Depuis le mercredi 17 mars, le président de la République par intérim et président de la Transition effectue une visite officielle de 72 heures au pays de la Téranga. Le général Sékouba Konaté répond ainsi à l’invitation du président sénégalais Me. Abdoulaye Wade.
Cette visite qui s’inscrit dans le cadre du raffermissement des relations d’amitié et de coopération entre le Sénégal et la Guinée est la première pour El Tigre depuis qu’il a été intronisé à la présidence par intérim de la République. Elle fait suite à l’offensive diplomatique de séduction tous azimuts qu’entreprend le Général Parusky, depuis les Accords de Ouagadougou, auprès de certains pays amis et partenaires de la Guinée.
Selon des sources proches de la présidence de la République, ce déplacement qui était prévu à l’agenda du général Konaté sur le chemin de son retour de Tripoli, a dû être annulé in extremis. En raison de rumeurs persistantes de bruits de bottes qui arpentaient les rues de Conakry à l’époque. Des informations qui ont obligé le général Sékouba Konaté, précise-t-on, à écourter sa visite au pays du colonel Mouammar El Khadafi pour regagner Conakry. Pour beaucoup d’observateurs, cette visite va permettre de réchauffer les relations entre la junte militaire de Conakry et le président Me. Wade qui a été, faut-il le rappeler, le parrain et supporter numéro un du capitaine Dadis et compagnon dès les premières heures de leur avènement au pouvoir.
A ce titre, il sera le tout premier chef d’Etat à se rendre à Conakry à la prise du pouvoir par le CNDD. Mais ce rapport prendra, au fil du temps, un coup de froid, une certaine distanciation entre Dakar et Conakry, disons-le, entre le père spirituel et son fils. Ces relations tendues font suite aux bourdes et dérives répétées du maître de la junte de Conakry, le Capitaine Moussa Dadis Camara face à ses nombreuses promesses faites lorsqu’il arrivait au pouvoir. Entretenant le flou sur sa non candidature et celle des membres de la junte et du gouvernement, qu’il a prônée au début, le capitaine Dadis tombera progressivement dans un isolement politique et économique tant à l’intérieur qu’à l’extérieur du pays. Cette crise de confiance entre l’homme et l’ensemble de la Communauté nationale et internationale va s’accentuer avec la sanglante répression de la manifestation de l’opposition le 28 septembre au stade du même nom.

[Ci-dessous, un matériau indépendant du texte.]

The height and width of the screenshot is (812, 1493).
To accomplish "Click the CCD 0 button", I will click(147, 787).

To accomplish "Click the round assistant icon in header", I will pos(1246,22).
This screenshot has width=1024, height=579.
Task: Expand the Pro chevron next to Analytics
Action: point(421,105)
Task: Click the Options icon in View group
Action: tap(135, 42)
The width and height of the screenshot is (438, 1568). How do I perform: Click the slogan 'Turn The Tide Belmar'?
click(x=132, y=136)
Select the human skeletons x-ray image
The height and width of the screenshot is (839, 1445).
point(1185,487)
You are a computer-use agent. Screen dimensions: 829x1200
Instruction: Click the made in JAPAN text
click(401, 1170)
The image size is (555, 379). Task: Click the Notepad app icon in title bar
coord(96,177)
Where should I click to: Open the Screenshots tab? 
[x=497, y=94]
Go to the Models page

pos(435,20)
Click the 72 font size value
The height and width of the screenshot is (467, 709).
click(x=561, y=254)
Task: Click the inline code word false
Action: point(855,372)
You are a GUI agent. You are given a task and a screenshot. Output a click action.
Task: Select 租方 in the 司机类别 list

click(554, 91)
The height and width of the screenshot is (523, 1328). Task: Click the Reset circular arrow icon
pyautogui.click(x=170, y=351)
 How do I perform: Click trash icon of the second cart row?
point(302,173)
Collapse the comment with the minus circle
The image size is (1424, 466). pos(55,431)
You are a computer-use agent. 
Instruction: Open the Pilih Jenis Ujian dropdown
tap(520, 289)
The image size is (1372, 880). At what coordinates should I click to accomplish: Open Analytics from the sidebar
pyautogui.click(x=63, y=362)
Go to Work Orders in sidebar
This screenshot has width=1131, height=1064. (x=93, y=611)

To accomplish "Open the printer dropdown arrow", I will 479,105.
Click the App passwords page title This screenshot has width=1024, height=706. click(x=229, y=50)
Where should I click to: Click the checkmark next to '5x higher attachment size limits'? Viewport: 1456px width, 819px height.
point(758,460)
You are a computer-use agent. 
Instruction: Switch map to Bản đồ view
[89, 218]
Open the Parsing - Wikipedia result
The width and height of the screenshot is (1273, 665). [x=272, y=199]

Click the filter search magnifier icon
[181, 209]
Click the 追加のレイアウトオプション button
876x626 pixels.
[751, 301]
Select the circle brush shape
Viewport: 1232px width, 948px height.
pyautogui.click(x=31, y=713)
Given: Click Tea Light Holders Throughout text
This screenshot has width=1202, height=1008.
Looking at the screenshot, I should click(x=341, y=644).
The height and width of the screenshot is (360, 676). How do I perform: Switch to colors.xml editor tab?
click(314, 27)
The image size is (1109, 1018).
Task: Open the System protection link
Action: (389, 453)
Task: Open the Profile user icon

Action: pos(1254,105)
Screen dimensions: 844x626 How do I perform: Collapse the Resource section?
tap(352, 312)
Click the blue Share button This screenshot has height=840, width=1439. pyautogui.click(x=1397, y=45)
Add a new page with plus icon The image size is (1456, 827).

En dehors de ces raisons officielles et diplomatiques invoquées par la présidence guinéenne, nombreux sont ceux qui estiment aujourd’hui à Conakry, à tort ou raison, que le général Konaté est à la recherche d’une terre promise pour son ami et compagnon d’arme, le capitaine Moussa Dadis qui est, depuis son départ précipité de Rabat, en escale de convalescence à Ouagadougou auprès du président Blaise Compaoré, médiateur désigné de la CEDEAO dans la crise guinéenne. Le père Wade accorderait-il l’hospitalité de la Téranga à son "fils" échoué à Ouaga et qui semble vivre de plus en plus une situation d’isolement pour ne pas dire de bannissement loin de sa Guinée natale ?
Cette éventualité a peu de chance de se réaliser. Pour la simple raison que le président Wade a encore sur les bras un autre étranger encombrant et vivement réclamé par la CPI, l’ancien président tchadien Hissène Habré. Le Président sénégalais prendrait-il ce risque d’ajouter à ce casse-tête chinois un autre plus controversé et compromettant encore ? Pas si évident.
Le retour du président de la transition à Conakry est prévu pour ce vendredi 19 mars.